We reviewed an extensive number of articles especially from UK; however, only few of them presented data using a specific measure of injury severity. Some papers refer to categorisation of injuries by severity based on non-specific general measures: mortality, hospitalisations and A&E admissions [e.g., [80]]. However, death is an injury outcome rather than a severity measure, whereas hospitalisations and A&E attendances are subjective measures (for a detailed discussion related to non-specific measures of injury severity see the review by Beattie and al [29]). Some other papers used different measures. For example in one study severity is arbitrarily defined by four categories based on nature of injury and treatment [53] whereas in another study 'sever trauma' is defined by length of stay over 48 hours including all non-survivors [72]. Other authors used case-fatality rates as a function of injury severity [84] or fractures as an indicator of severity [57]. This is probably explained by data limitations – the researchers analysing routinely collected data or primary data lacking information on injury severity. Injury Severity Score remains the most widely accepted measure of severity in the field of injury, although some limitations of this measure have previously been acknowledged. Without a standard severity coding it is difficult to define clearly the category of major trauma (i.e. ISS ≥ 16) for those requiring more attention in terms of both prevention and care, to interpret injuries and to make comparisons across studies. Walsh and Jarvis [55] have pointed out that any epidemiological study using ISS to select patients with more severe injury may overcome issues related to 'selection bias' (i.e. factors apart from the injury itself influencing health care use such are hospital policies, bed supply, SES of the patient) that applies both to hospital admissions and A&E attendances.

Relationship of injury to socio-economic status (SES)
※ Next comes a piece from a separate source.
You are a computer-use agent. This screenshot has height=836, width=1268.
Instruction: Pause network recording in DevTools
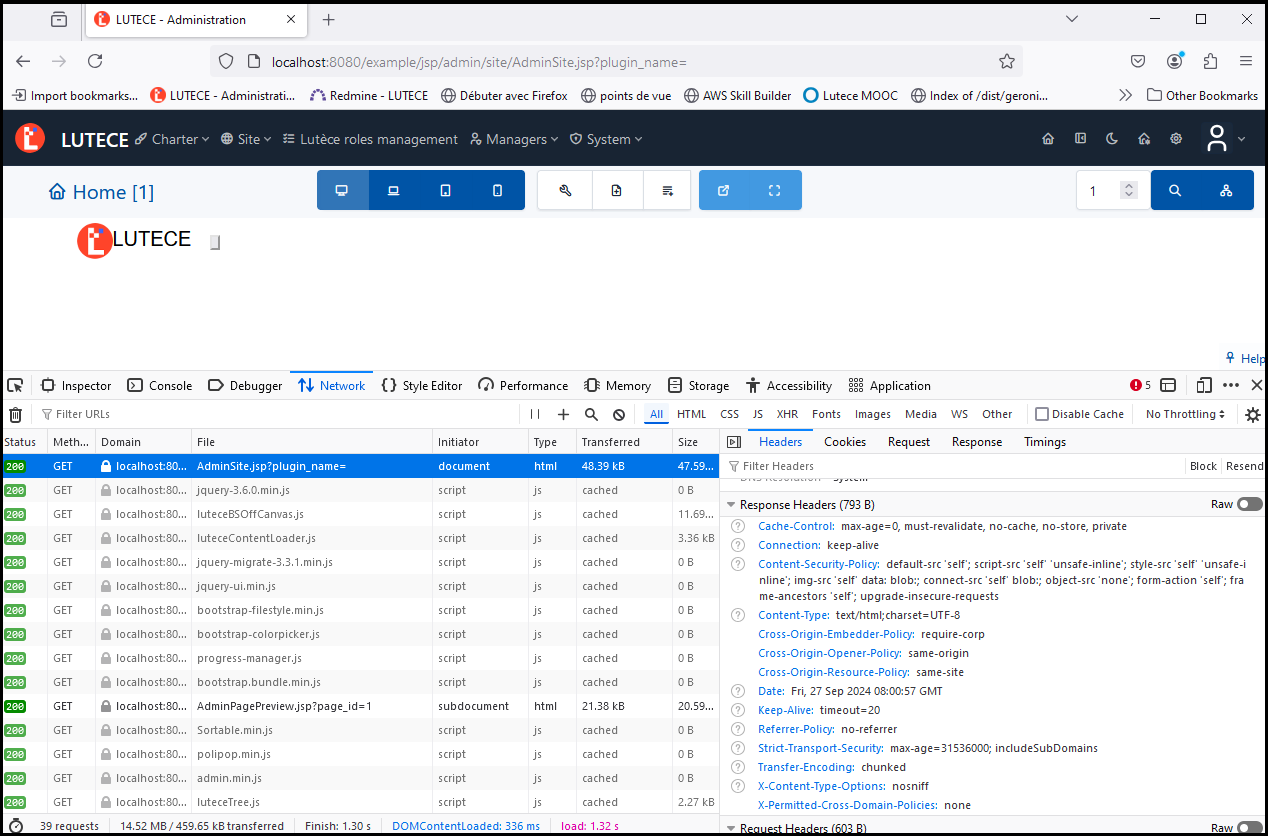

Only one study outside UK has analysed the relationship of rates of injury to SES [74]. Whereas a straightforward inverse association between injury death rates and SES has been observed from the literature review, the evidence for socioeconomic inequalities and injury morbidity has not been wholly consistent. For fatal injuries socioeconomic gradients or inverse association with SES [40, 42, 46, 48] have been shown in descriptive studies of childhood injuries. For non-fatal injuries results vary from presenting no relationship [57, 62] to associations [50, 55, 58, 61, 74] of injury requiring hospitalisation and/or A&E visits with SES. Evidence comes mostly from ecological studies (children alone as well as from the general population) that are limited by the 'ecological fallacy'. It is noteworthy researchers have been used complex measures of socio-economic status (e.g. Townsend deprivation score, Jarman 8 Index, Carstairs Depcat Score) or one indicator only (e.g. parent education, insurance status, social class). Either measured at an individual level or area based, SES remains a multidimensional concept, subject to confounding variables such as race/ethnicity (a detailed, complex description on the issue of injury – SES can be found in the literature review by Cubbin & Smith [38]). Finally, we would recommend the researchers to use adequate, complex measures for SES and when possible to apply an analytical design to confirm their findings.

Conclusion

In this paper we reviewed articles dealing with all injury epidemiology expressed as mortality and/or morbidity rates. Some methodological considerations have been discussed as well as possible solutions to the difficulties in counting injuries and constructing population-based rates. New methodological approaches should be developed to deal with the study design inconsistencies and the knowledge gaps identified across this review. Probably, in future, population-based trauma registries collecting data from all trauma hospitals within a larger region will be used and will allow information on severity as defined by the ISS.